_Excerpt provided:_
* * * * *
Lord Martin Cecil Exeter, the charismatic and patriarchal co-founder of the Emissaries, first moved to the Cariboo in the 1930s to take care of his family’s large ranch.

But Martin soon teamed up with a travelling-salesman-turned-guru named Lloyd Meeker. They started a religion. And after the untimely death of Meeker, Martin reigned over the Emissaries for four decades.

He drew in thousands of young adherents. As well as basically owning the city of 100 Mile House, the Emissaries by the 1980s operated dozens of stylish inter-connected centres around the world.

Before Martin died, he appointed his son to run the Emissaries, which he did for eight years, based out of the Cariboo. However, instead of placing spiritual authority in himself, as his father tended to do, Cecil urged members to become more democratic.

In the years in which Cecil was at the helm, as a result, the Emissaries’ numbers dropped by more than two-thirds.

While those who remain in the Emissaries credit Cecil with helping The Emissaries become less hierarchical than it was under his father, they also see him as a reluctant head who may not have had what what it takes to lead. While Emissaries continue to actively revere Martin, they largely ignore Michael Cecil.

However, Cecil, a soft-spoken 68-year-old, emphasizes: “I haven’t just retreated to the backwoods.”

He is excited about how the small town of Ashland, which draws 400,000 people a year to its Shakespeare Festival, has become the new home of best-selling New Age authors Jean Houston, Neil Donald Walsh and Gary Zukof, whom he counts as friends. Ashland, Cecil maintains, has taken over from Boulder, Col., as North America’s new centre for holistic spirituality.

Cecil says he still holds to most of his father’s mystical teachings, which, in a nutshell, emphasize that humans should try to embody God’s creative power for transformation.

But Cecil is now divorced from Nancy Meeker, the mother of his son, Anthony, 33, who runs the family’s 1,000-hectare Bridge Creek Ranch and land development company. The coupling of Cecil and Nancy had been an arranged “royal” marriage, bringing together the families of the two founders of the Emissaries.

Cecil is currently married to a former member of the Emissary’s South Africa centre, Barbara Cecil, who co-directs The Ashland Institute.

Cecil feels he has to stifle speculation that, unlike many former Emissaries who gave virtually everything they had to the Emissaries, he could afford to leave the communal organization because of his family’s private wealth.

He emphasizes he’s not as rich as some believe.

He acknowledges, however, he has a financial interest in the family’s ranch, which he visits about five times a year and from which he receives revenue.
* * * * *
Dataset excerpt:
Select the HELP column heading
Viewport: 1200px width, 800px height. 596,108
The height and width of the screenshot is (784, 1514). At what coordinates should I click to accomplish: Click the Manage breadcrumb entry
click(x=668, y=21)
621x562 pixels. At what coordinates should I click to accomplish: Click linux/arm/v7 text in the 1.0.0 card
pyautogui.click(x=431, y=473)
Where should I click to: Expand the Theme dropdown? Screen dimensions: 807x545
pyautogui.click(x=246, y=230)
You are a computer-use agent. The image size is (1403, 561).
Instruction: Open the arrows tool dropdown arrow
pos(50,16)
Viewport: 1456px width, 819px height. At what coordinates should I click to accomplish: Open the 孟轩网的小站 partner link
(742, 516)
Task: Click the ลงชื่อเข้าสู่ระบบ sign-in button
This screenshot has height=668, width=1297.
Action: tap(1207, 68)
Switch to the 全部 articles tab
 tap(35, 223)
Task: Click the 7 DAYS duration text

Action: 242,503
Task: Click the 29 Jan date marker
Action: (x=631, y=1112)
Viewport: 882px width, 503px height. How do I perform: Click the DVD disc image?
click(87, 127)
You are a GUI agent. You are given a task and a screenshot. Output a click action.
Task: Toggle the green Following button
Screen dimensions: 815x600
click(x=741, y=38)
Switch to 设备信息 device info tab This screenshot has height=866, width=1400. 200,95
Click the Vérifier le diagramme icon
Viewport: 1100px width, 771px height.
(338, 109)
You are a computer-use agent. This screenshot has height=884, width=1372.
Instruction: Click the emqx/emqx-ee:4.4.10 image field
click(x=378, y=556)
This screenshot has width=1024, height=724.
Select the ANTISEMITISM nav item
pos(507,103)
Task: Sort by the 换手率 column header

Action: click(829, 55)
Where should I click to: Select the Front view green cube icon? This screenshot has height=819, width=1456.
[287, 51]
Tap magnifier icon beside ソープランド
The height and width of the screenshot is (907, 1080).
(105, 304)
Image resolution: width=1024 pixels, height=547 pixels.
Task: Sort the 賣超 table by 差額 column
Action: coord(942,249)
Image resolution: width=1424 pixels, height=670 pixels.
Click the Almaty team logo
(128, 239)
* * * * *
_Short task A:_
Answer these questions using the passage on the Emissaries:
(i) In which decade did Martin Cecil first move to the Cariboo?
(ii) By how much did the Emissaries' numbers drop during the years Michael Cecil was at the helm?
(iii) How large is the Bridge Creek Ranch?
_Short task B:_ Retype the part of the passage on the Emissaries that opens with the words containing "While those who" and closes with "ignore Michael Cecil.".
The data originate from a separate source unrelated to the passage on the Emissaries.

_Correct output A:_
(i) The 1930s.
(ii) By more than two-thirds.
(iii) 1,000 hectares.

_Correct output B:_
While those who remain in the Emissaries credit Cecil with helping The Emissaries become less hierarchical than it was under his father, they also see him as a reluctant head who may not have had what what it takes to lead. While Emissaries continue to actively revere Martin, they largely ignore Michael Cecil.